O que cumpriu, há dois anos, na câmara, foi um contrato Emprego Inserção +, o que entra na categoria do “trabalho socialmente útil” destinado a beneficiários de RSI, mas corresponde ao modelo dos programas ocupacionais que foi inventado há muito: quem trabalha recebe uma bolsa de 419,22 euros, subsídio de transporte e de alimentação e seguro de acidentes pessoais.

Maria Fernanda recebe apenas os 178, 15 euros de RSI. Por lei, tem direito a transporte, seguro e alimentação quem trabalhe mais de quatro horas por dia. A Santa Casa paga-lhe o autocarro nos dias em que ela tem de se deslocar da aldeia de Pedras Salgadas para a vila. Servidos os utentes, as funcionárias convidam-na a sentar-se com elas para o pequeno-almoço e para o almoço.

Instituições houve que cederam à tentação de planear horários que destrambelhavam a vida dos beneficiários. Propuseram, por exemplo, uma hora e meia de manhã e outra hora e meia de tarde, evitando pagar o subsídio de alimentação e de transporte. Teve o centro distrital de as refrear.

Nem sempre corre tão bem como com Maria Fernanda. Naquele mesmo dia, alegando gripe, não tinham ido trabalhar os dois beneficiários colocados no Centro Social e Paroquial de São Tomé de Castelo, por exemplo. “São pessoas com histórias de vida complicadas, com limitações”, salienta a autarca.

No entender da social-democrata, além de ser “um apoio precioso” às instituições, o programa é um modo de os beneficiários se sentirem inseridos na comunidade e de ganharem uma experiência. “Como é um meio relativamente pequeno conhecemos quem está na lista, sabemos se serve ou não.”

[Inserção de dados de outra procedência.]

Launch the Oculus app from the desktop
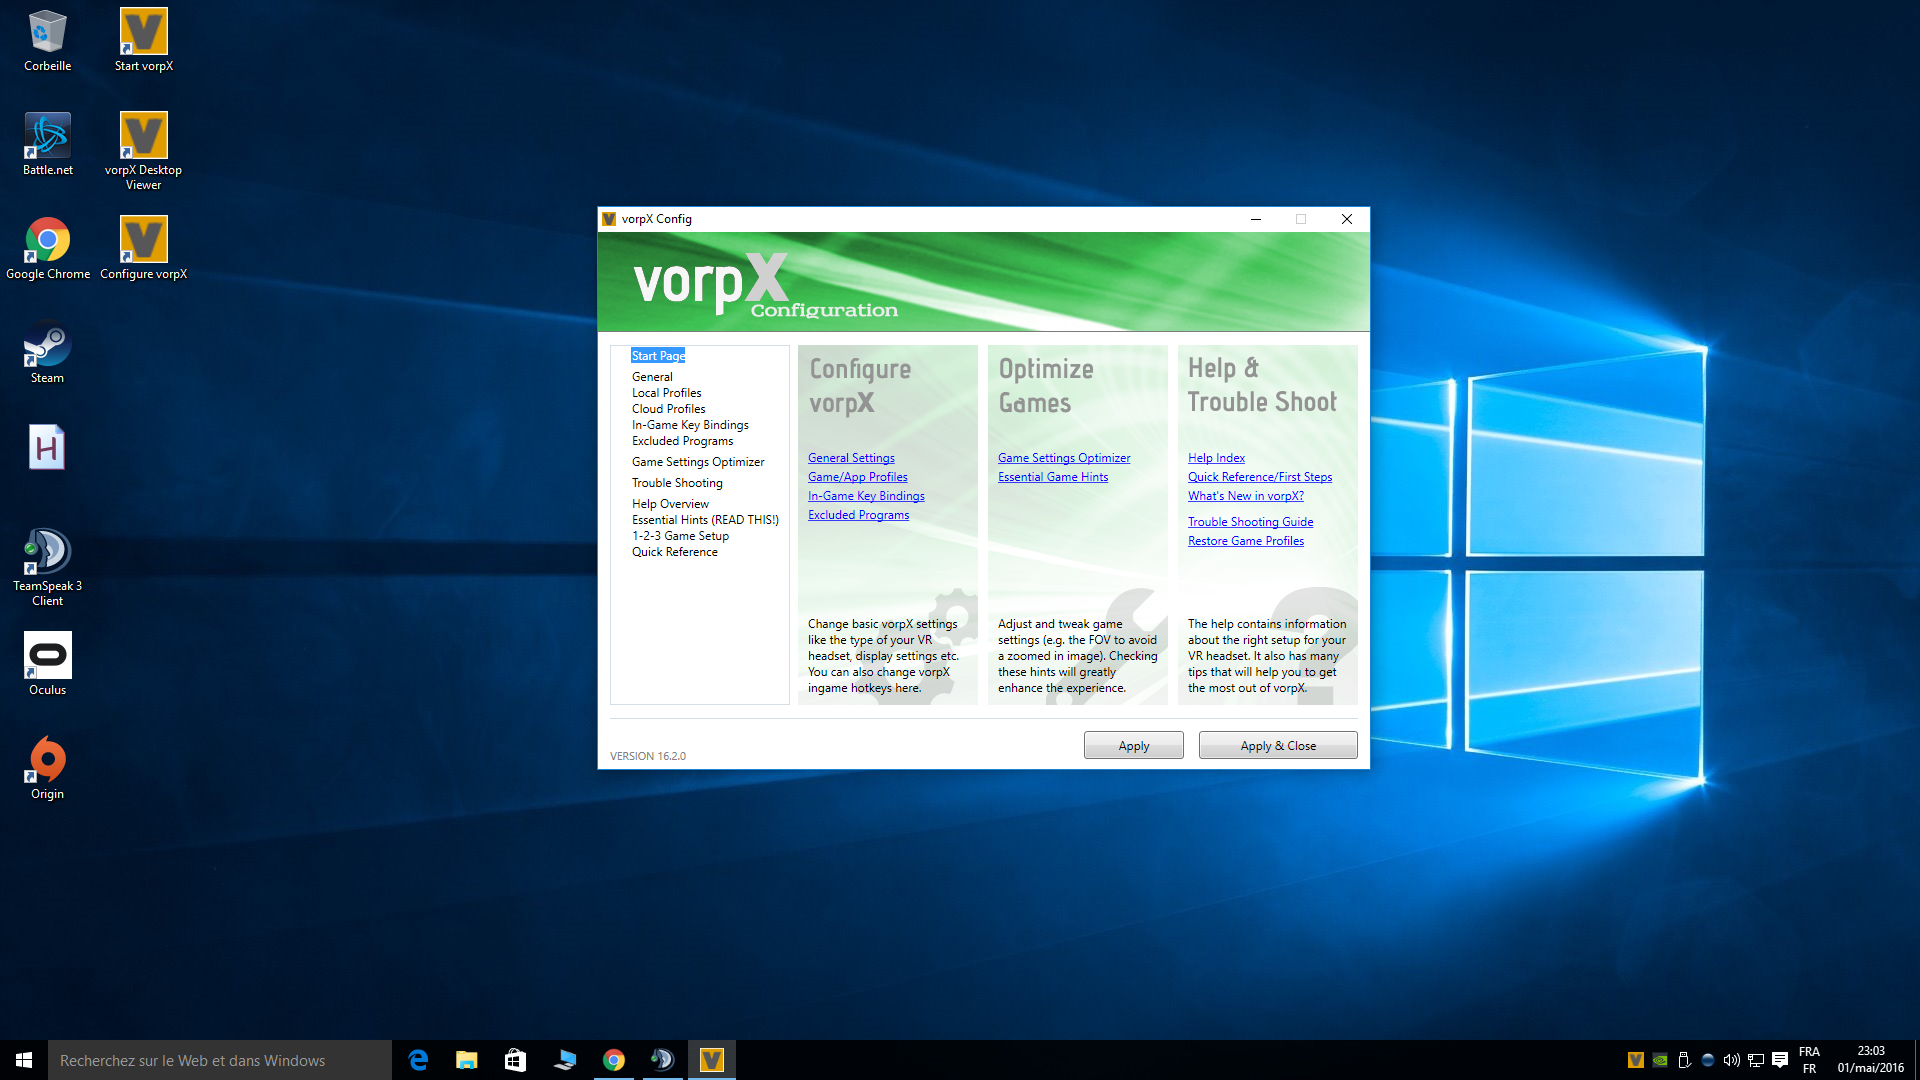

Há um ano, PS, PCP, BE e PEV apresentaram na Assembleia da República resoluções a pedir a revogação desta medida. Mariana Aiveca, do BE, fez um dos discursos mais inflamados. Defendeu que “todo o trabalho digno tem de ser pago”. “Se há trabalho, integrem as pessoas”, reclamou.

Ainda sexta-feira, num encontro organizado por sem-abrigo, no Porto, a directora adjunta do centro distrital de Segurança Social do Porto, Ana Venâncio, disse ao vereador da Habitação Câmara do Porto, Manuel Pizarro, que tinham de conversar sobre modos de criar espaço para a “actividade socialmente útil”, e a diferença entre sociais-democratas e socialistas ficou bem clara. Se há trabalho, tem de ser pago, defendeu Pizarro.

Quem não aceita, perde o RSI. Não aceitar não é opção para Maria Fernanda. Os filhos estão grandes, têm a vida deles. Dois moram na Suíça, um em Famalicão, onde ela nasceu. Só uma está perto dela, no concelho para o qual ela se mudou quando se casou com um homem que muito lhe deu “mau viver”. Nenhum a pode ajudar. Agarra-se à esperança de ter ali uma porta para o mercado de trabalho.